In nomine Spiritus Sancti. Mais vous ne pouvez non plus vous passer du Saint-Esprit. Et qu’est-ce que le Saint-Esprit sinon l’amour qui unit le Père et le Fils; le professeur chrétien doit donc s’unir à Dieu par l’amour. C’est surtout ici le lieu de répéter ces paroles: Nemo dat quod non habet. Comment allumerez-vous dans les âmes ce feu de l’amour divin, si vos paroles ne sortent pas d’une âme enflammée de cet amour? Qu’il faut aimer Dieu et le faire aimer, c’est une vérité sans doute acceptée par manière de conversation, mais trop peu pratiquée par manière d’action. Et cependant l’éducation n’est plus rien sans cet amour qui la réchauffe et la vivifie.

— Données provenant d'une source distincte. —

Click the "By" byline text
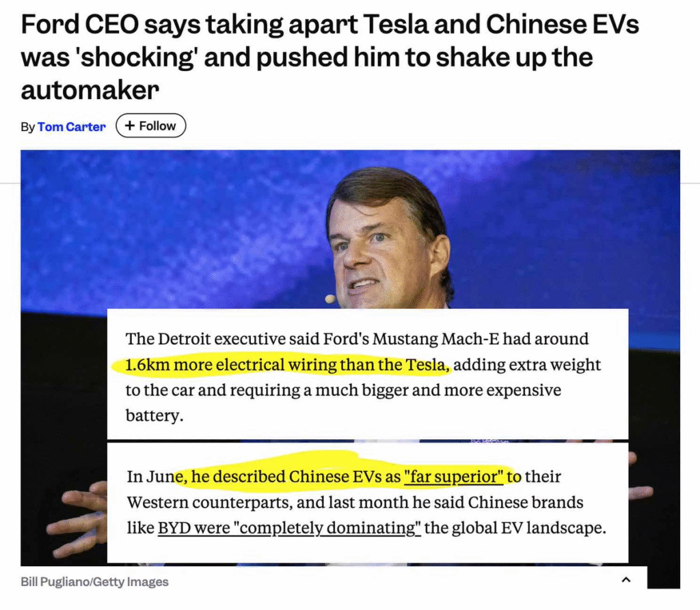The height and width of the screenshot is (610, 700). [x=27, y=126]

Quelle que soit la science que vous avez à communiquer, ne manquez jamais d’enflammer en même temps les âmes d’amour pour Dieu, en qui réside la science infinie.
Ces considérations pourraient se développer très longuement; je vous les livre donc. Méditez et tâchez de vous rendre bien compte de la magnifique mission qui vous est confiée, et quand vous commencerez votre classe par ces paroles: In nomine Patris et Filii et Spiritus Sancti, vous vous rappellerez que ces paroles sont en quelque sorte une classe que vous vous faites à vous-mêmes, afin d’apprendre à parler dignement de la très sainte Trinité qui seule peut vous communiquer d’une manière efficace la science, l’intelligence et l’amour. De cette façon vous graverez dans votre âme l’image de la sainte Trinité, vous la graverez dans l’âme de vos élèves et vous mériterez que cette très sainte Trinité soit votre récompense dans l’éternité. Ainsi soit-il.